In short, Depth-Anything outperforms ZoeDepth and VPD in errors metrics and delta_3. Depth-Anything is also surprisingly a robust method across different space types, where errors and delta did not suffer from large variation across different space types. Compared with ZoeDepth, which has much lower performance (errors and delta_1) in large room, kitchen, and hallway, but Depth-Anything is quite steady in those evaluations

Depth-Anything	AbsRel	SqRel	RMSE	delta_1	delta_2	delta_3
Private room	0.0836	0.0297	0.2500	91.87	98.78	99.80
Office	0.0990	0.0454	0.313	88.12	97.61	99.45
Hallway	0.1074	0.0683	0.4726	87.02	96.55	99.05
Lounge	0.1053	0.0920	0.631	88.34	97.69	99.33
Meeting Room	0.0899	0.0462	0.3591	90.28	98.52	99.76
Large Room	0.1051	0.0974	0.686	88.61	97.91	99.27
Classroom	0.0870	0.0426	0.3465	90.24	98.61	99.81
Library	0.0947	0.0641	0.5150	90.08	98.09	99.43
Kitchen	0.0863	0.0390	0.2480	91.97	97.99	99.13
Playroom	0.0871	0.0416	0.3453	91.23	98.38	99.62
Living Room	0.0921	0.0472	0.3448	90.26	97.80	99.47
Bathroom	0.0860	0.0337	0.1965	92.71	99.72	98.76
Overall	0.0928	0.0506	0.3806	90.01	98.09	99.54

ZoeDepth (N)	AbsRel	SqRel	RMSE	delta_1	delta_2	delta_3
Private room	0.0798	0.0253	0.2218	93.86	99.44	99.90
Office	0.0978	0.0447	0.3102	90.07	97.80	99.52
Hallway	0.1193	0.0741	0.5271	85.84	96.95	99.10
Lounge	0.1172	0.1110	0.7033	86.61	97.02	99.11
Meeting Room	0.0887	0.0391	0.3379	93.55	99.05	99.79
Large Room	0.1565	0.1701	0.9157	77.19	94.95	99.33
Classroom	0.0719	0.0282	0.2873	95.37	99.43	99.91
Library	0.1163	0.0875	0.6274	87.34	96.93	98.99
Kitchen	0.1256	0.0589	0.2825	87.10	96.70	98.00
Playroom	0.0790	0.0300	0.2508	94.21	98.09	99.88
Living Room	0.0862	0.0390	0.3036	91.72	98.31	99.58
Bathroom	0.1065	0.0358	0.1880	93.64	97.64	98.17
Overall	0.0962	0.0533	0.3890	90.81	98.22	99.52

Added VPD

VPD	AbsRel	SqRel	RMSE	delta_1	delta_2	delta_3
Private room	0.0768	0.0325	0.2428	93.76	98.70	99.60
Office	0.1019	0.0548	0.3374	89.52	97.52	99.26
Hallway	0.1174	0.0828	0.5233	86.66	96.40	98.72
Lounge	0.1313	0.1286	0.7306	83.06	95.90	98.83
Meeting Room	0.0992	0.0568	0.3742	91.51	98.262	99.43
Large Room	0.1292	0.1460	0.7903	83.90	95.87	98.89
Classroom	0.0744	0.0344	0.3034	94.73	98.94	99.72
Library	0.1258	0.1311	0.6885	85.22	95.34	98.62
Kitchen	0.0958	0.0538	0.2469	92.56	96.36	98.64
Playroom	0.0735	0.0313	0.2574	95.17	98.38	99.83
Living Room	0.0910	0.0510	0.3490	91.45	97.59	99.25
Bathroom	0.0955	0.0472	0.2279	92.95	97.04	97.98
Overall	0.0983	0.0661	0.1412	90.23	97.48	99.22

Analysis tool

Go to each method subfolder (last updated: 12 recent SOTA methods, keep growing and updating with the trends) and see respective README instruction for evalution. All the execution results contain a pile of *.txt file. *-all means overall performance. H0-H2 means level of hierarchy. and H1_xx means scene space type number. See space_type_def.yml for space type number definition.

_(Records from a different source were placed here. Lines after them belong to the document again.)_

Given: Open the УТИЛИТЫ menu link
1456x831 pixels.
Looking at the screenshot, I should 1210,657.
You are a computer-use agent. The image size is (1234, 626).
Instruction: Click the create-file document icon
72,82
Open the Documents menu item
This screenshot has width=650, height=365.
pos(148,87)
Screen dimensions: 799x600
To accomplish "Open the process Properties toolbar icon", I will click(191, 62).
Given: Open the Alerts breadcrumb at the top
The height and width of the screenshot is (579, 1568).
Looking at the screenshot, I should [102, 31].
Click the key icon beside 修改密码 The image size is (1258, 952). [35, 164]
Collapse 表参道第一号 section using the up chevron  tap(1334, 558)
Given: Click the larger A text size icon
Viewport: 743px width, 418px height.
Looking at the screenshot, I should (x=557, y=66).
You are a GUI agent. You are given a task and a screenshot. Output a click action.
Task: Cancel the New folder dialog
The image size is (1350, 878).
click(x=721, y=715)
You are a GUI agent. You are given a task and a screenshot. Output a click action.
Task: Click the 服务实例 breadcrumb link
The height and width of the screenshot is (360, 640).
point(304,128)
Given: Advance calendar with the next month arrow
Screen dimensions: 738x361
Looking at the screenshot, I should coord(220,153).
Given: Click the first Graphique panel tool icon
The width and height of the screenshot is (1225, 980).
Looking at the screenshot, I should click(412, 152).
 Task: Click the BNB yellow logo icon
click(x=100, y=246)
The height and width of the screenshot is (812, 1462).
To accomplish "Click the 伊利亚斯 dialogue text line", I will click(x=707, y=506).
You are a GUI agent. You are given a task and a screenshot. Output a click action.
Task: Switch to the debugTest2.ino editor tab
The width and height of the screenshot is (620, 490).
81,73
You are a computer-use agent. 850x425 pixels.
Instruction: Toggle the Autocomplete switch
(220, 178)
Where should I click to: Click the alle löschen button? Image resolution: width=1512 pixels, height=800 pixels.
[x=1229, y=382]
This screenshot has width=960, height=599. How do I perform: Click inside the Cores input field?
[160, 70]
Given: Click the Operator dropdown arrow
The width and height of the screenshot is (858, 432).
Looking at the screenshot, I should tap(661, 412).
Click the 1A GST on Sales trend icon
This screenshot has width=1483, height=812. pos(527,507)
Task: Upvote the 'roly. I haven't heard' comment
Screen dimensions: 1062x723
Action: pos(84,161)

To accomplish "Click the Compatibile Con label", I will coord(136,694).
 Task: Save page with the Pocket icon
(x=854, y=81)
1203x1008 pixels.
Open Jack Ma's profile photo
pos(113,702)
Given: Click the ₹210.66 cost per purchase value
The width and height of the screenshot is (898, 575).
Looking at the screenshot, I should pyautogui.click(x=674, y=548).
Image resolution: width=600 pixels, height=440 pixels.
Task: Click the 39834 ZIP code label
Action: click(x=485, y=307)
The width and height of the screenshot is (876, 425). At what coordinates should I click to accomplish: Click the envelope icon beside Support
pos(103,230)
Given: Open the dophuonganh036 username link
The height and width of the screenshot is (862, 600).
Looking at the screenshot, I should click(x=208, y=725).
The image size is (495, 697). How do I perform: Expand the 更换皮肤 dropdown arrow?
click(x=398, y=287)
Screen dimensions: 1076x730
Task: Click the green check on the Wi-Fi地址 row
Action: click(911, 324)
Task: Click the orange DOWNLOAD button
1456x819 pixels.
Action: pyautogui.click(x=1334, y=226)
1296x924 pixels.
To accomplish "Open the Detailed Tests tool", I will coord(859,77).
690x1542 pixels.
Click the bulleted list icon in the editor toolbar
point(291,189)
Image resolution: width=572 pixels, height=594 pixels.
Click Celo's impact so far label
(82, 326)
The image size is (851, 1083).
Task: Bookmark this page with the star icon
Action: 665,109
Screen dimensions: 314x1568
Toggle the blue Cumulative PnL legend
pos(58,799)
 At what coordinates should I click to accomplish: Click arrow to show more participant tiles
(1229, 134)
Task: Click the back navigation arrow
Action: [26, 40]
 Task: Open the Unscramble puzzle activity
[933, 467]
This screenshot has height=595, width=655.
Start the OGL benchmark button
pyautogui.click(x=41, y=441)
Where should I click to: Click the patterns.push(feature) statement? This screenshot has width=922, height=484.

InSpaceType all data: This contains 40K RGBD pairs, about 500G the whole InSpaceType dataset. The whole data is split into 8 chunks. Please download all chunks in the folder and extract them under the root folder. Filepath reads are all written to be relative to the root path.

The data is indexed by <seq_num> folders. In each folder, it contains images and depth maps.

Analysis in a nutshell

Analysis I-II [Benchmark on overall performance and space type breakdown]:
The table shows challenging InSpaceType benchmark for the overall performance, following the major monocular depth estimation protocol and metrics. We adopt the following publicly released models trained on NYUv2 for evaluation. Recent work using larger-scale backbone models obtains lower error and higher accuracy.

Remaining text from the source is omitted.